> _TO DO_: Take the data below and filter it for lines containing the word "panel"; show each line found.
━━ MATERIAL PROVIDED
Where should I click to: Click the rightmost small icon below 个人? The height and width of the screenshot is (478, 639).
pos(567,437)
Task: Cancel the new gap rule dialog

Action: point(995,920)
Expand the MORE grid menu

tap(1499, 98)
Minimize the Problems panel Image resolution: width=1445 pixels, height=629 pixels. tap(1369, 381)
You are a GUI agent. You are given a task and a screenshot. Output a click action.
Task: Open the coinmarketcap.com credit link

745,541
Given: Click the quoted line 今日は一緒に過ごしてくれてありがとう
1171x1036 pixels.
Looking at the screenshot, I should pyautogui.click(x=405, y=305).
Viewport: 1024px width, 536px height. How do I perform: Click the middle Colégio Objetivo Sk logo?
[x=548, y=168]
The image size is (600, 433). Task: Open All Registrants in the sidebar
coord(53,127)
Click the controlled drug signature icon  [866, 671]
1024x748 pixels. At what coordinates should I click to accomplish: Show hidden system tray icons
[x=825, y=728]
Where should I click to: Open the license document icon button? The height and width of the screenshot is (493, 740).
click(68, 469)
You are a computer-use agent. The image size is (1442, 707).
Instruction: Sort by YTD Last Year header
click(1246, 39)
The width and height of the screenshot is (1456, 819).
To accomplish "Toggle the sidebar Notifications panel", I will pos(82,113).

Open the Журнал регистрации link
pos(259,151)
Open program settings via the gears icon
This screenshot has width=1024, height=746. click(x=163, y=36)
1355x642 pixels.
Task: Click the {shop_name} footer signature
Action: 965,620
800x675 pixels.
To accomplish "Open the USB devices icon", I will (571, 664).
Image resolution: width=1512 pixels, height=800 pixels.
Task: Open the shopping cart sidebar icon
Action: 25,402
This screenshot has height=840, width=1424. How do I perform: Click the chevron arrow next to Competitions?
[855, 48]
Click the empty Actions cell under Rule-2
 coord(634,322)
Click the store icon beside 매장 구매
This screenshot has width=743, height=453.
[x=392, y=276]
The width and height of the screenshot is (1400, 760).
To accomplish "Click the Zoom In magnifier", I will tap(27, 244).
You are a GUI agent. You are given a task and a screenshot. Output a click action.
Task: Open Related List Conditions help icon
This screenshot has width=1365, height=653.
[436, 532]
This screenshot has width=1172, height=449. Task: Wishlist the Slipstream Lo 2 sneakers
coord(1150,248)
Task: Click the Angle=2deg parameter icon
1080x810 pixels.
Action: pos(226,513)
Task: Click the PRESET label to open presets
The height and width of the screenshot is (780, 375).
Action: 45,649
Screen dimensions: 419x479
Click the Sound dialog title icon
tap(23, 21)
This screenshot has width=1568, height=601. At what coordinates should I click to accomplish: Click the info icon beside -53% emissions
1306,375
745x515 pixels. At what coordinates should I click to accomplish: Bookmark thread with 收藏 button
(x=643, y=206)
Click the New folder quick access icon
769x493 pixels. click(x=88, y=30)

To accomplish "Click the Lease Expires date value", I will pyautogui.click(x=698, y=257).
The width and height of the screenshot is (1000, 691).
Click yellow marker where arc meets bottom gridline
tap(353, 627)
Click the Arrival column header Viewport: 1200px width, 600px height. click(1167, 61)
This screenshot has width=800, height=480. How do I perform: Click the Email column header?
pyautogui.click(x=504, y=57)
━━━━
> _RESPONSE AREA_:
Minimize the Problems panel Image resolution: width=1445 pixels, height=629 pixels. tap(1369, 381)
To accomplish "Toggle the sidebar Notifications panel", I will pos(82,113).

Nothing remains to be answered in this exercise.